London/Brussels, 17 September 2015 – Passenger rights prevail once again as KLM loses ground following a ruling by the European Court of Justice today. This exemplary case will potentially affect millions of airline passengers across Europe. As for the airlines, this ruling is yet another setback in a series of losses.
The European Supreme Court announced today, that technical errors, the most common reason for flight delays and cancellations, lie within the operational responsibility of airlines. Technical difficulties can therefore not be regarded as extraordinary circumstances even when they occur unexpectedly. In the case of a technical error, airlines will therefore be obliged to pay the legal compensation of up to £440 (€ 600).
KLM vs. Van der Lans
In 2009 passenger Corina Van der Lans experienced a delay on a KLM flight. Due to a technical error, her flight from Quito (Ecuador) to Amsterdam (The Netherlands) arrived with a delay of 29 hours. According to KLM no compensation was due as the fault had been detected just before departure, after the regular pre-flight checks had been performed. The legislation, that establishes the rights of airline passengers, does not explicitly state under which circumstances a delay or cancellation can be regarded as an extraordinary circumstance. As a result, assessment has to be made per case by individual judges. The Dutch court who initially reviewed the Van der Lans case therefore consulted with the European Court of Justice in order to clarify the scope of the airline’s responsibility when it comes to unforeseen technical errors. Corina van der Lans stated: "The case has been ongoing for years, it is a very complex and time-consuming procedure.”
UK Supreme Court
This is not the first high-profile case with regards to technical errors within Europe. In 2011 Ron Huzar and his family were delayed by 27 hours on their Jet2.com flight from Malaga to Manchester as a result of a technical issue. The airline refused to pay compensation, even after the County Court’s judgment in Huzar’s favour. The case was taken to the UK Supreme Court, who agreed that technical problems could not be regarded as extraordinary. This ruling was applied to cases across the UK, but it wasn’t long before cases were once again stayed pending the Van der Lans judgment.

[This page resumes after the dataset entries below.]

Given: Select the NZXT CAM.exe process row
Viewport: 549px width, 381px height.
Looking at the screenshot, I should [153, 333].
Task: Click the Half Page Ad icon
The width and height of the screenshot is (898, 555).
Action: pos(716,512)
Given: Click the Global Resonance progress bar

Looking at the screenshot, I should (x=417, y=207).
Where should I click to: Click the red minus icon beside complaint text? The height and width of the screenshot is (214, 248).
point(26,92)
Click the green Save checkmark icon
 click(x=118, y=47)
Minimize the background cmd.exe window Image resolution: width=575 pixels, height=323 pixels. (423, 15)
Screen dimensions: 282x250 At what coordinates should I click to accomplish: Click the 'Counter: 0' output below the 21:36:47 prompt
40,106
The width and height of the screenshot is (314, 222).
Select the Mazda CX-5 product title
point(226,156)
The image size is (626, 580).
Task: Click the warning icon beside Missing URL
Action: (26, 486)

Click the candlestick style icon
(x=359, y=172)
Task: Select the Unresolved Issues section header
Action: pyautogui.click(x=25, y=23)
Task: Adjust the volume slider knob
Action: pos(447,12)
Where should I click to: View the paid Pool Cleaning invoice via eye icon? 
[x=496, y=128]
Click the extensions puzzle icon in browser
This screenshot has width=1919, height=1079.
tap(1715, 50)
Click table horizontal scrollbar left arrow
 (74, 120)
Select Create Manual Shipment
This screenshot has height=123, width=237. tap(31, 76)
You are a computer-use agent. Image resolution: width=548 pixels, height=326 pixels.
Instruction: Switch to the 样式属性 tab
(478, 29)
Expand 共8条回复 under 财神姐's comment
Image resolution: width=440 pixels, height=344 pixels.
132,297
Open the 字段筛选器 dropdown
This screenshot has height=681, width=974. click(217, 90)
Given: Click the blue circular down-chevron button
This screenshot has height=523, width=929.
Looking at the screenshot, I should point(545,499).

'A technical error as the one in the Van der Lans case does not constitute an extraordinary circumstance'
The Court concluded today: “The airline must ensure the maintenance and proper functioning of all aircrafts used for commercial activities. No component of an aircraft is indestructible; these situations are inherent in the normal operations of an airline. Therefore, when a flight is cancelled due to unforeseen technical errors, the airline remains obliged to pay compensation to its passengers.” This ruling is in line with Regulation objectives to protect air passenger rights as much as possible and could mean a breakthrough in the thousands of cases that have been pending over the past six months as well as any future cases.
Technical errors are the main reason for rejecting claims
The excuse of unforeseen technical errors is one often used by airlines to reject claims, according to figures from Flight-Delayed.co.uk, the main representative of air passengers in the UK. Of the 28 677 passengers that submitted a claim in the last year, over 39 percent reported delays due to technical defects. “Approximately 79 percent of the claims are immediately rejected, yet when we take a claim to court we win 98 percent of the time, even in the case of technical errors” says Flight-Delayed spokesperson Raymond Veldkamp. According to Veldkamp, this judgment is a big step towards better consumer protection for air passengers. On the other hand, he expects airlines will find new reasons to reject claims. “This judgment still leaves room for interpretation and as we’ve seen with previous smaller judgments, airlines are incredibly creative.
“Fortunately, there is an increasing awareness of passenger rights, so with case law on our side and a lot of perseverance, we’re likely to get there in the long run.”